• [BRIEF] Retype, without pictures, the line holding "How do I perform: Focus" and each line below it through the final line.

/---

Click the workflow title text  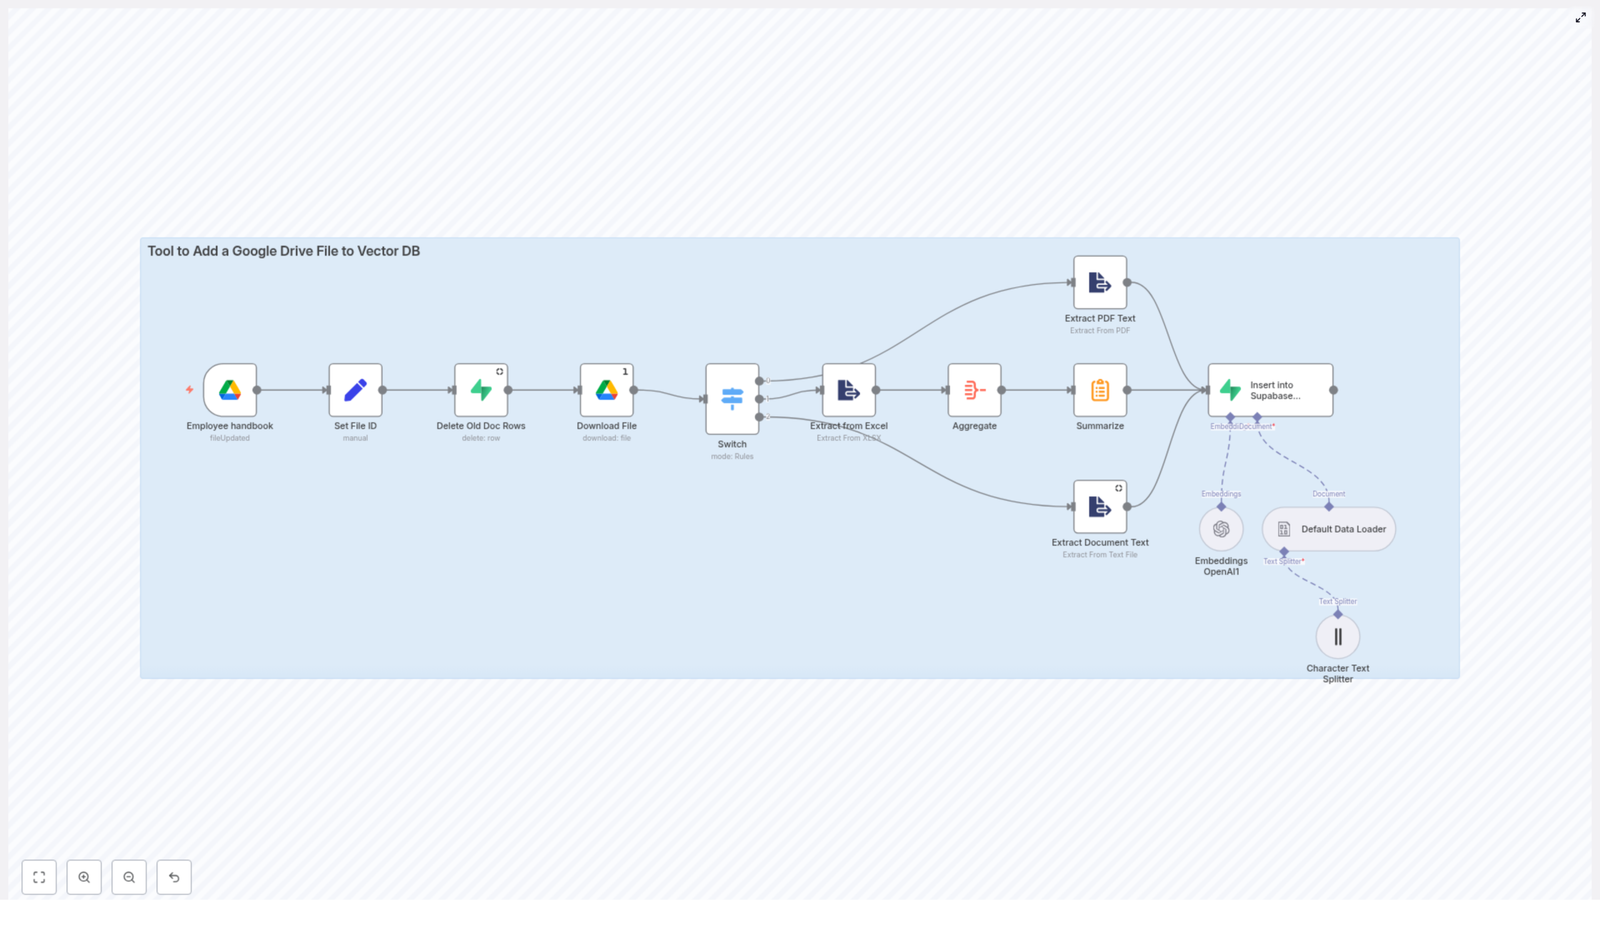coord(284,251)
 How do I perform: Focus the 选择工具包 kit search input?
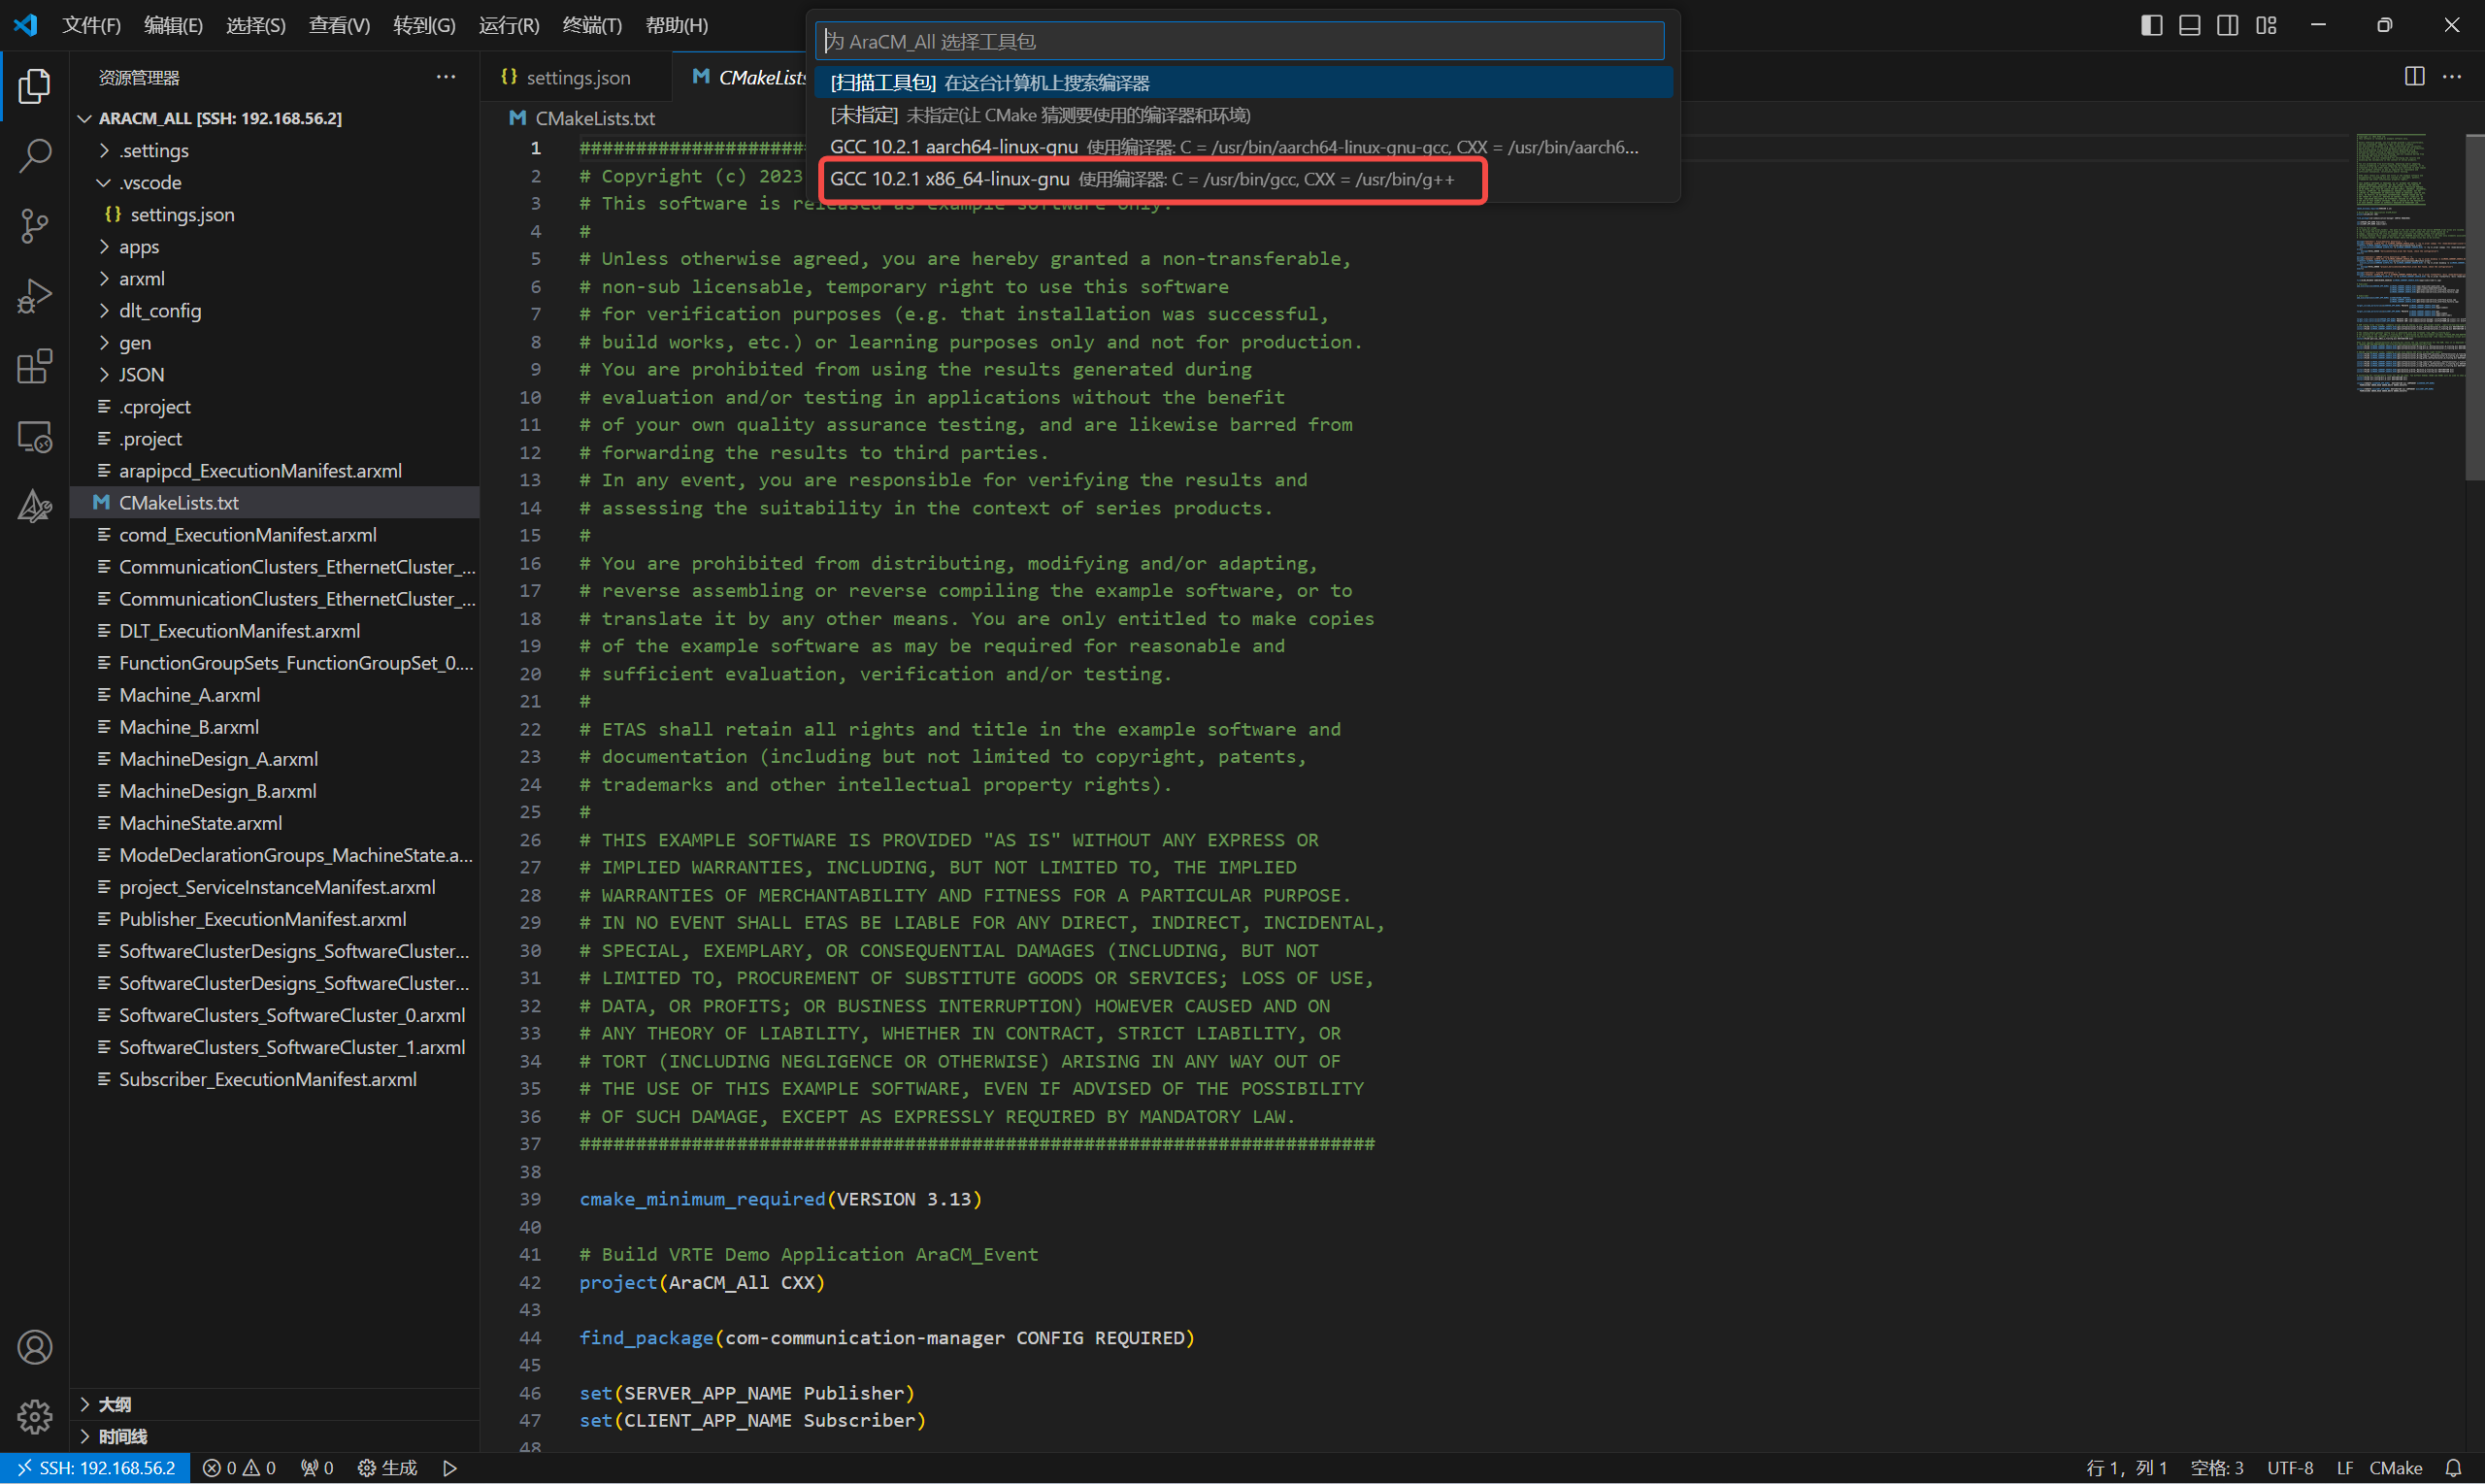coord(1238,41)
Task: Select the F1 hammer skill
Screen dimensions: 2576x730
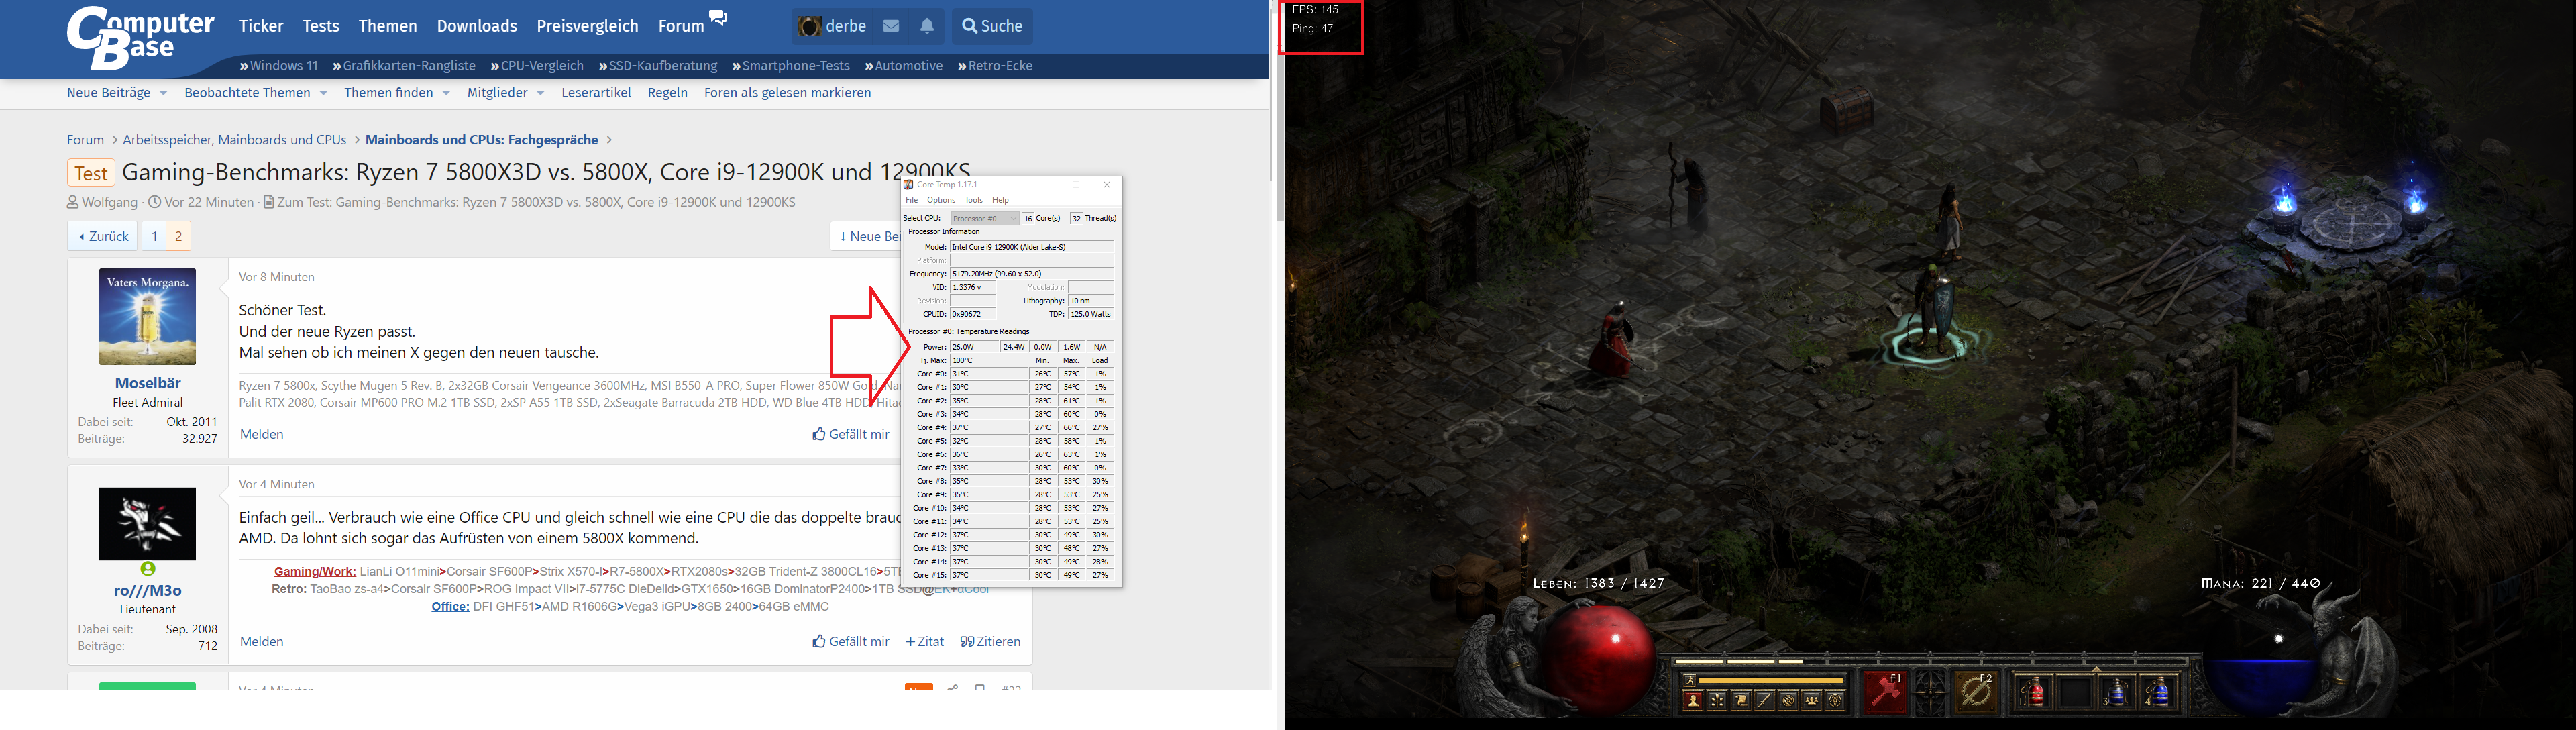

\---

• [RESPONSE TO THE TASK]
 How do I perform: Focus the 选择工具包 kit search input?
coord(1238,41)
Task: Select the F1 hammer skill
Screen dimensions: 2576x730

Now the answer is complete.